Church of St Paul is a Grade II listed building in the Caerphilly local planning authority area, Wales. First listed on 17 March 1999. Church.
Church of St Paul
- WRENN ID
- high-mantel-raven
- Grade
- II
- Local Planning Authority
- Caerphilly
- Country
- Wales
- Date first listed
- 17 March 1999
- Type
- Church
- Source
- Cadw listing
Description
Church of St Paul
A rugged Gothic church in baronial style, built of well-mortared random rubble masonry including ironstone with roughly dressed quoins and red sandstone ashlar dressings, beneath a Welsh slate roof with corbelled eaves.
The east end displays a large five-light window with curvilinear tracery, apex ventilation slits, and tall tiered buttresses with saddleback caps that are battered at the base. On the north side, a projecting three-sided stair turret fits into the angle between vestry and chancel, lit by a lancet window, with a tall tapering chimney above. The gabled vestry wing has a recessed doorway (with another blocked), further lancets to light the organ loft at first floor level, and a blocked doorway.
The transept bays break forward to the west, each gabled with a three-light window of curvilinear tracery, hoodmould, and twin apex ventilation slits between ashlar bands.

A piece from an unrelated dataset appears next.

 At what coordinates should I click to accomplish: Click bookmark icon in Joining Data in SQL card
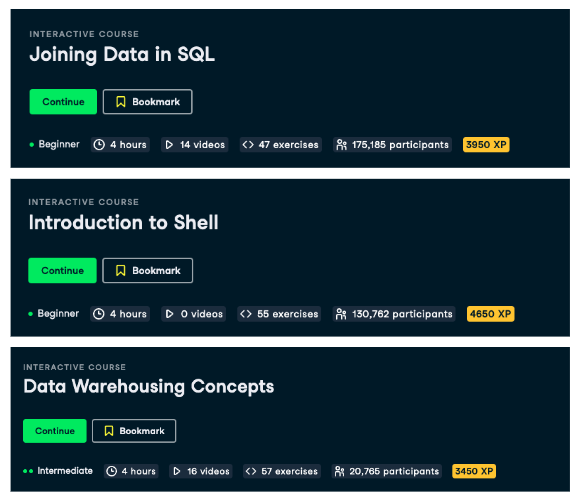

Buttresses with saddleback caps flank and separate these bays, supported by a projecting ground floor bay with shallow tiled roof, battered and fitted with twin lancets to each bay.
The west end shows raw edges of discontinued walls in vertical composition, with buttresses at each corner of the nave flanking a large west window without tracery and wooden frame. Buttresses and pilasters rise to support a hipped roof extending over the window, descending into the walls of the porch, which has a steep single-pitch roof with swept eaves supported by large roughly hewn stone corbels. Blank slated walls remain where the unbuilt aisles would have been at the transepts; the south transept is similar to the north, but includes a heavy moulded pointed arched doorway and a large east-facing archway blocked with wood. A wide arch on the south chancel wall is also blocked, marking the site of the unbuilt Lady Chapel; a priests' door and two lancets at upper level are present.
Interior
The interior has unrendered stone rubble walls with ashlar dressings. The nave of two bays has north and south aisles with tall slender octagonal piers and moulded pointed arches but no capitals. There is no chancel arch. To the south, a further smaller pointed arch is blocked with masonry with a low wide arch below; a similar taller pointed arch stands at the end of the south aisle, both curtained off. The south wall has recessed pointed arched paired and single lancets and doorways. Deep recessed arches at the west end terminate in blank walls to the north and south aisles. A shouldered doorway leads to the vestry on the north side with steps up to the organ chamber above with a small gallery; a similar doorway is on the south side, along with arches to the once-proposed Lady Chapel.
The roof is of principal moulded pegged oak trusses rising from corbels in the arcade spandrels. Paired trusses mark the division between nave and chancel and the sanctuary. Shallower intermediate trusses within each bay rise from the crenellated wallplate, with the ceiling between boarded in rectangular panels.
The chancel is three steps up, with the sanctuary dominated by an elaborate gilded triptych by Wippell's, the church furnishing company of Exeter, dating to around 1960, depicting the Last Supper with further scenes on the doors. A piscina is in the south wall; doors to the north and south have cusped heads. The furnishings include a plain stone pulpit, stone floor, a small octagonal font in Perpendicular style, and a memorial tablet to the founder of the church on the west wall.